Print the rows below verbatim, from the line with "Task: Click the Last-in, first-out heading" to the line with "point(1020,322)", and nothing else.
——
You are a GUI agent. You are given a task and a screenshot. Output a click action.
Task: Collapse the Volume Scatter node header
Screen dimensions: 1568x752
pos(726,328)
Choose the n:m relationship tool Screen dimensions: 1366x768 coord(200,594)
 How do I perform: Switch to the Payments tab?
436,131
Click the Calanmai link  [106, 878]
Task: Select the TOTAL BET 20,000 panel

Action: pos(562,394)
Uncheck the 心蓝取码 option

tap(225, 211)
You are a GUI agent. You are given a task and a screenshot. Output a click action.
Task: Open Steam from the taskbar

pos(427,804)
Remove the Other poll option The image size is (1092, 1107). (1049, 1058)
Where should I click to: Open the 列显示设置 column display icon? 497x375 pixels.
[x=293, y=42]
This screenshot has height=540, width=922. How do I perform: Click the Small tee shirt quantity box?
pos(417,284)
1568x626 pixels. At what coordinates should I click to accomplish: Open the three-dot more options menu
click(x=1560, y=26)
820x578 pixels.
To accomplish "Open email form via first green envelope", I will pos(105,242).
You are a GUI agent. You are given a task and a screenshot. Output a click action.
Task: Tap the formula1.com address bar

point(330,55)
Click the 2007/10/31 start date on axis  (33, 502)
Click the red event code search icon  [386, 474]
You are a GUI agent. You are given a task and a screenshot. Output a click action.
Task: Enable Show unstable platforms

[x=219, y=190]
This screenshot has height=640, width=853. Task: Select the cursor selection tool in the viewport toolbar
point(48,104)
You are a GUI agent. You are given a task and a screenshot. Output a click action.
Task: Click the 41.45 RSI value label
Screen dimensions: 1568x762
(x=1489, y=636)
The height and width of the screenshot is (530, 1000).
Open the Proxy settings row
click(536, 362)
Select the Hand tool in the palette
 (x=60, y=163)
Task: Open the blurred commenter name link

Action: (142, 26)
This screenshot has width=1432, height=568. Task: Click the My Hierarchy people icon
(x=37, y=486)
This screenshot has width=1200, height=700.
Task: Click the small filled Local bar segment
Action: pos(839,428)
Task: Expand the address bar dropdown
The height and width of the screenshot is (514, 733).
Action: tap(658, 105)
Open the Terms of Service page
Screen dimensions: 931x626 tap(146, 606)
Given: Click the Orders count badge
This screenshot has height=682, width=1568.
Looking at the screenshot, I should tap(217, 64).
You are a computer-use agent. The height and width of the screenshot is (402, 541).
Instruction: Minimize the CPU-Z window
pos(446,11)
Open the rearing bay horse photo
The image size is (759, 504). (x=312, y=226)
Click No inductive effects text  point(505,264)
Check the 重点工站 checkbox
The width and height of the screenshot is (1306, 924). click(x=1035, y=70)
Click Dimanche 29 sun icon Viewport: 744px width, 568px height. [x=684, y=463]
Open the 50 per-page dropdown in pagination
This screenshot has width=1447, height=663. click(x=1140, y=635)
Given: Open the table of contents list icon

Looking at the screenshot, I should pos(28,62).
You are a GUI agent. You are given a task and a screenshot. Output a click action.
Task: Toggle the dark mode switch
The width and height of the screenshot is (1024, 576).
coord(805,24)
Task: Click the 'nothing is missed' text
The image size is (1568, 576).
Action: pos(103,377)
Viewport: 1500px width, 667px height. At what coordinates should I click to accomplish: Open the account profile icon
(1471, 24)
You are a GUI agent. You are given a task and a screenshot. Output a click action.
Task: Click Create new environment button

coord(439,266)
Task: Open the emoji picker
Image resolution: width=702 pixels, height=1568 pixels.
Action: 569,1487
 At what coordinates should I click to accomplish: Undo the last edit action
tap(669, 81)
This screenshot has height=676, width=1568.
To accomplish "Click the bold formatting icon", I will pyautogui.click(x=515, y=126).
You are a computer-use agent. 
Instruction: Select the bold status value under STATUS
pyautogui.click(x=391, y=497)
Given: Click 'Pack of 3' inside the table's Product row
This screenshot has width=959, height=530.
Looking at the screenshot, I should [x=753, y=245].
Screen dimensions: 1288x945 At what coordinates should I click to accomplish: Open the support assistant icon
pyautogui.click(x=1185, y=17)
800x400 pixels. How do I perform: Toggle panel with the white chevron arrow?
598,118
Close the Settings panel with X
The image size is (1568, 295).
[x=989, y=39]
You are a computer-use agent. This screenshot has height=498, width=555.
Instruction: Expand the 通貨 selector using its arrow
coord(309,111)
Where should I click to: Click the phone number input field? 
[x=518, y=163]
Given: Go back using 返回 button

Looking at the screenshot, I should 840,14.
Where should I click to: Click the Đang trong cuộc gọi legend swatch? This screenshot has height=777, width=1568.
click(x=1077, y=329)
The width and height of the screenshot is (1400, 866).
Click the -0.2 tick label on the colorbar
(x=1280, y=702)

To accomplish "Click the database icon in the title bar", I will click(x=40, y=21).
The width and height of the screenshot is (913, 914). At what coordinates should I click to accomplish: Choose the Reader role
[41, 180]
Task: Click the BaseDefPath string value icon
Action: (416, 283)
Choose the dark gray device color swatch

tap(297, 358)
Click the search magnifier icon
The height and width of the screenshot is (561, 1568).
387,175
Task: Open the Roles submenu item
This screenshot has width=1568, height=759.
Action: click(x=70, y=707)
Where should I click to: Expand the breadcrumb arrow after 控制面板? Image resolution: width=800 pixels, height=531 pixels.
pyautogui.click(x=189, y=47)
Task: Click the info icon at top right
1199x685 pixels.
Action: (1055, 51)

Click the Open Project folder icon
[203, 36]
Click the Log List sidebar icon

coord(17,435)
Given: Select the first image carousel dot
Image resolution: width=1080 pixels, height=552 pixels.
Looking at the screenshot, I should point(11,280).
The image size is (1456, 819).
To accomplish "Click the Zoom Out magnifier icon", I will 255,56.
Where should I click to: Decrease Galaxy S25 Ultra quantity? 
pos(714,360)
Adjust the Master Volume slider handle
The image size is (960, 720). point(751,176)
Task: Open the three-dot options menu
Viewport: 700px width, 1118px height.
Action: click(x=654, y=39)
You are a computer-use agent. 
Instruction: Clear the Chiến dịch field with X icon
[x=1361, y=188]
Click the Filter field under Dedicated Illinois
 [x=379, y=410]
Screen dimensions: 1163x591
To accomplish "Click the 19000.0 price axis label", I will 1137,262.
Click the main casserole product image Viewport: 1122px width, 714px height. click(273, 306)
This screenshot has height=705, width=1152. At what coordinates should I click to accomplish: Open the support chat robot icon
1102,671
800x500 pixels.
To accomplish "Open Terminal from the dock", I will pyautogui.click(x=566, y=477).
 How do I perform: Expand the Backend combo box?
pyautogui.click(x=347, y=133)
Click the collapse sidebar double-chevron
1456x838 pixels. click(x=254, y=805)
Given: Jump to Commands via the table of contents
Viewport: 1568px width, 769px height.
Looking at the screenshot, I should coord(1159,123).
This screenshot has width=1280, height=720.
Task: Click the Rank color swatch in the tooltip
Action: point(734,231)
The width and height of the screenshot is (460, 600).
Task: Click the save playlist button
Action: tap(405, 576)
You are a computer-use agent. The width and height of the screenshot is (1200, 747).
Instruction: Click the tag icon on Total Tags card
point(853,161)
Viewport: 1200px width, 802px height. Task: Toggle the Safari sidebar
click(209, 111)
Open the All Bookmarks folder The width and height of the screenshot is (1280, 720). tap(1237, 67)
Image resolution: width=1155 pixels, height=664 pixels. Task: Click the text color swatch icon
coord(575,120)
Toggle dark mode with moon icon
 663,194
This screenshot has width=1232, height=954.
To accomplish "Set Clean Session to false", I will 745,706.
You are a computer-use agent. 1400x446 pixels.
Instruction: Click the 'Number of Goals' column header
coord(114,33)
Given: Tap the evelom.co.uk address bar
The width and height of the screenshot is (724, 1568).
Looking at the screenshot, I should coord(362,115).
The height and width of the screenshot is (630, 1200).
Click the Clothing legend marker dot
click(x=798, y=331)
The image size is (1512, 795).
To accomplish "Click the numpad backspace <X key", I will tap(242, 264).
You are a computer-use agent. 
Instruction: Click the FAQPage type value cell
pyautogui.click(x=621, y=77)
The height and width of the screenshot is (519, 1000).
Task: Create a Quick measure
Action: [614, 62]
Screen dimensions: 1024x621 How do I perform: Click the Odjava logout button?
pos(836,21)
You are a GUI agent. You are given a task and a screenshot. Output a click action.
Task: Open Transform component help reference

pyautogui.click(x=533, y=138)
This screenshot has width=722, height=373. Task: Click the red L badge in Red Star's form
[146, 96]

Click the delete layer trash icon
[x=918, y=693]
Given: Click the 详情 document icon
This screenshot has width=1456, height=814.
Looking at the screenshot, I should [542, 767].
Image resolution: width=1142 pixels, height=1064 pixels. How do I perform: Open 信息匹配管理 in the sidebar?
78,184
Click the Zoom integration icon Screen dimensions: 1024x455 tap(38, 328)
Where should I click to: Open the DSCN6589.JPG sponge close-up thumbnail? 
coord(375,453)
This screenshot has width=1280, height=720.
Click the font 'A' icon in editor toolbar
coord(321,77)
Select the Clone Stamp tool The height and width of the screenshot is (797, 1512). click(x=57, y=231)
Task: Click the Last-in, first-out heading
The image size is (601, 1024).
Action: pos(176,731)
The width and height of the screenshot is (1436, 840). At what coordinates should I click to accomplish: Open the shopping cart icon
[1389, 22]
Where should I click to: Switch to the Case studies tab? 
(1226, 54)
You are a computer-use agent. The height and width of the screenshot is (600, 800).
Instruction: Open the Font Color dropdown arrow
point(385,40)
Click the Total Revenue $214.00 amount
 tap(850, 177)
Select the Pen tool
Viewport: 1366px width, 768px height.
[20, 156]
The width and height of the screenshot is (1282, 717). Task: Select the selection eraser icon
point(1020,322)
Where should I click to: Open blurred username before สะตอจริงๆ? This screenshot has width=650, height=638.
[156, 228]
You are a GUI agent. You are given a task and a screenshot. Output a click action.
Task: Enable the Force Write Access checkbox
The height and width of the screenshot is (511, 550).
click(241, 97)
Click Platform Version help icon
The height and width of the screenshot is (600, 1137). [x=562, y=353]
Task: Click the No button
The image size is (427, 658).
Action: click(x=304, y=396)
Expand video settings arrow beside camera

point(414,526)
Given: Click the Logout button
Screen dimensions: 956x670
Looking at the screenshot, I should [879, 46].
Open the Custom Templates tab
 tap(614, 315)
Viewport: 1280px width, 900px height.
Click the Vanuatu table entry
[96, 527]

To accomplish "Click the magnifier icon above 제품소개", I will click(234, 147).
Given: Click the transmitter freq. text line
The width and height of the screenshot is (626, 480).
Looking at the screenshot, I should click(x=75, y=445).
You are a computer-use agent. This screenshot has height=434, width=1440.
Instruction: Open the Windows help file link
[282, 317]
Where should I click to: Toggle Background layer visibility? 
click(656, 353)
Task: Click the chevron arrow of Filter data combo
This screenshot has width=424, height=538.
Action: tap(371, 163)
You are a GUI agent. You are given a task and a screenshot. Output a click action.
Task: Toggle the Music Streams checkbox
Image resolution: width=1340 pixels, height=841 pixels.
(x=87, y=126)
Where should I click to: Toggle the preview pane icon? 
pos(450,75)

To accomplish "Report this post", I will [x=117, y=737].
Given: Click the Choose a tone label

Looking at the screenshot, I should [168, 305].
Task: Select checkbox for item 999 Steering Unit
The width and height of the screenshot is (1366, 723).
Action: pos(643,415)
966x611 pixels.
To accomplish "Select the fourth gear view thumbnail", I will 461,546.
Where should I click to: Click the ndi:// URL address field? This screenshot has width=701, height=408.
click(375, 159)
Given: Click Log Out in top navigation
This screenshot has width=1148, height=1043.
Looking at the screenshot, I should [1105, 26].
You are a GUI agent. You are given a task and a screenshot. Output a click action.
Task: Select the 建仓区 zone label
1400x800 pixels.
——
** TASK ANSWER **
Task: Click the Last-in, first-out heading
The image size is (601, 1024).
Action: pos(176,731)
The width and height of the screenshot is (1436, 840). At what coordinates should I click to accomplish: Open the shopping cart icon
[1389, 22]
Where should I click to: Switch to the Case studies tab? 
(1226, 54)
You are a computer-use agent. The height and width of the screenshot is (600, 800).
Instruction: Open the Font Color dropdown arrow
point(385,40)
Click the Total Revenue $214.00 amount
 tap(850, 177)
Select the Pen tool
Viewport: 1366px width, 768px height.
[20, 156]
The width and height of the screenshot is (1282, 717). Task: Select the selection eraser icon
point(1020,322)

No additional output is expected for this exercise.